→ **Prompt**
Among the lines below, copy exactly those from the one with "Select the create command name" through the one with "Open Dışa Aktarma", counting both ends.

****

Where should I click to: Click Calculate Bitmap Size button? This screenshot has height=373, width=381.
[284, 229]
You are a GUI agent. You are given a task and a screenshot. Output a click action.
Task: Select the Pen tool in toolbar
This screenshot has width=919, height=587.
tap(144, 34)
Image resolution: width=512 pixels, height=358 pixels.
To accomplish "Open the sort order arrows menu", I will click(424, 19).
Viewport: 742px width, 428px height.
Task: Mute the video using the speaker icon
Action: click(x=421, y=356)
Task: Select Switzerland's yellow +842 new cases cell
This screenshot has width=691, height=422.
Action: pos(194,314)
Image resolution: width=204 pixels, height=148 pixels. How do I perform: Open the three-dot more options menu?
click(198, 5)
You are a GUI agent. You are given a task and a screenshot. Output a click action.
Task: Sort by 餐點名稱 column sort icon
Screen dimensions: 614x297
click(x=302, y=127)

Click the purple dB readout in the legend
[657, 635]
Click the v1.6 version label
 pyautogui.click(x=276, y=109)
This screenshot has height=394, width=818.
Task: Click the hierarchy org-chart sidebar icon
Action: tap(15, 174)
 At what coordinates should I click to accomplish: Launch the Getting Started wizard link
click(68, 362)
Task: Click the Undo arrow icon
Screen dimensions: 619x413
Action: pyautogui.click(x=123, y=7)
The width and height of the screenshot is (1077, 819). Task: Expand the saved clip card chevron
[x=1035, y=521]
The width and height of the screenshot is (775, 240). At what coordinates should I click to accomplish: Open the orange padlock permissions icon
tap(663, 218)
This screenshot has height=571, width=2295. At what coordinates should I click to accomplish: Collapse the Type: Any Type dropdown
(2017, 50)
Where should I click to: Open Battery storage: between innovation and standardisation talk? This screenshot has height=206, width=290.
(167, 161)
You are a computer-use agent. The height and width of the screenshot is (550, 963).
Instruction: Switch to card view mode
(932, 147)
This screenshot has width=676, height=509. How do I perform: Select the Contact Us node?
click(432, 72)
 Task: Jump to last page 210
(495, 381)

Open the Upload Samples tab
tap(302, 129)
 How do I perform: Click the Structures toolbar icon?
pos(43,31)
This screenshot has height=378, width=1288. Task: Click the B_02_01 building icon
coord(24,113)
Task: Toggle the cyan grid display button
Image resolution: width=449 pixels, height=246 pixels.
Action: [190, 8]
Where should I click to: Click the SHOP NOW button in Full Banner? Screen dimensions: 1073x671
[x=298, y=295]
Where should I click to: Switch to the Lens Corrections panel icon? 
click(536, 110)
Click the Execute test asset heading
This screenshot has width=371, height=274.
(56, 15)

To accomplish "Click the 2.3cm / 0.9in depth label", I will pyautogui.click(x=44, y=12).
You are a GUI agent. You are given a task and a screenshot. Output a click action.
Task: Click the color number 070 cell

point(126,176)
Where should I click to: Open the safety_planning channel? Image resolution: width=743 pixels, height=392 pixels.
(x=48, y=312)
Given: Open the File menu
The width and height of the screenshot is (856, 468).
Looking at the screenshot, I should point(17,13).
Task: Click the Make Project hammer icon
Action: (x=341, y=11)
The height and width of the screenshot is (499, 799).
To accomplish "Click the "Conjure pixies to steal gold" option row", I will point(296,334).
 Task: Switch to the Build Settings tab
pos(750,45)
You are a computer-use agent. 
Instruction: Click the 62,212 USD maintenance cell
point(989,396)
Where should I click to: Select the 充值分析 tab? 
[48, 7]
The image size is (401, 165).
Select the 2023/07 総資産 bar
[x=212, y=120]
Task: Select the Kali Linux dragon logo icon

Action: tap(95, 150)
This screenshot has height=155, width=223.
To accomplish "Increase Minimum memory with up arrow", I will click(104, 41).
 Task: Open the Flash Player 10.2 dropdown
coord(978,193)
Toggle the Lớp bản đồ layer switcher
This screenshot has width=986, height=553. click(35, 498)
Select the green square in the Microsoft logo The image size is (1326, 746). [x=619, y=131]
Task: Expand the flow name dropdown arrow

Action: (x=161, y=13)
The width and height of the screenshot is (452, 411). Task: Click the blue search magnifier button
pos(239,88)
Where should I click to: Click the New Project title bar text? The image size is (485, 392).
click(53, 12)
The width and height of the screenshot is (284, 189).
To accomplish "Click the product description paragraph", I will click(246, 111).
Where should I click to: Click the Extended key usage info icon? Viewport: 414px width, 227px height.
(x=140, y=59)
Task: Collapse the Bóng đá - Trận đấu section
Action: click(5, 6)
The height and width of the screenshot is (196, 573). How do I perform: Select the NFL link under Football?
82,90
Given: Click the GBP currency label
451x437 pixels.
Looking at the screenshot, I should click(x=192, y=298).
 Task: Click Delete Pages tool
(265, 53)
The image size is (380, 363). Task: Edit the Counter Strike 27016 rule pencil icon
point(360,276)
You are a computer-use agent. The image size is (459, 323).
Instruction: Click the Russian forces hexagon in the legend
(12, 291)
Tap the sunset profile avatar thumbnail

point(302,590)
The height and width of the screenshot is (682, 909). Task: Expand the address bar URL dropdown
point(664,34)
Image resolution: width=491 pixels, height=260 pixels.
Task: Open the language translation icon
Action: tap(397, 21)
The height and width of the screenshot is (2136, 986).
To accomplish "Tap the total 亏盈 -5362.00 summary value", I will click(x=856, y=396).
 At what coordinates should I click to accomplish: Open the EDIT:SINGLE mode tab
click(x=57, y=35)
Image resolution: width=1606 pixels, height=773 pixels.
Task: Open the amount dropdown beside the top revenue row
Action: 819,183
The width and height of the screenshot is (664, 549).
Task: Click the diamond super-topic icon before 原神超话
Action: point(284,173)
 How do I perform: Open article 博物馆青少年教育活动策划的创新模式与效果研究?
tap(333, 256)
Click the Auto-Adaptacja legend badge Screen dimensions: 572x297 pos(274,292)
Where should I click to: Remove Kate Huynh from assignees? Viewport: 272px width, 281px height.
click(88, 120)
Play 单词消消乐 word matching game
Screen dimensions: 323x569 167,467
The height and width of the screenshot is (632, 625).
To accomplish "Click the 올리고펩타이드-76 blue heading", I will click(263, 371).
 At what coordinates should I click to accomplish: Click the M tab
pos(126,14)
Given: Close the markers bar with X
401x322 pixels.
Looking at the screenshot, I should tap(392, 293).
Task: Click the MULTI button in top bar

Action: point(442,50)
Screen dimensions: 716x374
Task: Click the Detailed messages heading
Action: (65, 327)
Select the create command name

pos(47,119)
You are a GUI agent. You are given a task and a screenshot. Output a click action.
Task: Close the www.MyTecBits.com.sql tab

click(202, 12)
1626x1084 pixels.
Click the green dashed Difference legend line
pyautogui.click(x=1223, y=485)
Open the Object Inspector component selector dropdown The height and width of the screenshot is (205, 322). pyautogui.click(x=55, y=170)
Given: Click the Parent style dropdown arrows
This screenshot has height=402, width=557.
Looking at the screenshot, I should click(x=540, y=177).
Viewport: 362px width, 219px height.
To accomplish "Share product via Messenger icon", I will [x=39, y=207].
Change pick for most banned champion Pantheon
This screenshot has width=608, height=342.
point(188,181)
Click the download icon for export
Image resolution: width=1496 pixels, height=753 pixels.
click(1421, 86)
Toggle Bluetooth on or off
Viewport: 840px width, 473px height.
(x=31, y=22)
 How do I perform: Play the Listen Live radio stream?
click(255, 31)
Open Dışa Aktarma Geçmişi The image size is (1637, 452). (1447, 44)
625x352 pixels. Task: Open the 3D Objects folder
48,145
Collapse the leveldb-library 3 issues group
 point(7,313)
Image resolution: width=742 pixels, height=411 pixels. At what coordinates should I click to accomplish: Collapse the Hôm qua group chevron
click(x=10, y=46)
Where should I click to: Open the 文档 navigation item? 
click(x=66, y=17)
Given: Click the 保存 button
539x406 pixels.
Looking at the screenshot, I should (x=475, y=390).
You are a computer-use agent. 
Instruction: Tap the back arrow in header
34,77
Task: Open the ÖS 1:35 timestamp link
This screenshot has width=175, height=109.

****

→ **Written answer**
Select the create command name

pos(47,119)
You are a GUI agent. You are given a task and a screenshot. Output a click action.
Task: Close the www.MyTecBits.com.sql tab

click(202, 12)
1626x1084 pixels.
Click the green dashed Difference legend line
pyautogui.click(x=1223, y=485)
Open the Object Inspector component selector dropdown The height and width of the screenshot is (205, 322). pyautogui.click(x=55, y=170)
Given: Click the Parent style dropdown arrows
This screenshot has height=402, width=557.
Looking at the screenshot, I should click(x=540, y=177).
Viewport: 362px width, 219px height.
To accomplish "Share product via Messenger icon", I will [x=39, y=207].
Change pick for most banned champion Pantheon
This screenshot has width=608, height=342.
point(188,181)
Click the download icon for export
Image resolution: width=1496 pixels, height=753 pixels.
click(1421, 86)
Toggle Bluetooth on or off
Viewport: 840px width, 473px height.
(x=31, y=22)
 How do I perform: Play the Listen Live radio stream?
click(255, 31)
Open Dışa Aktarma Geçmişi The image size is (1637, 452). (1447, 44)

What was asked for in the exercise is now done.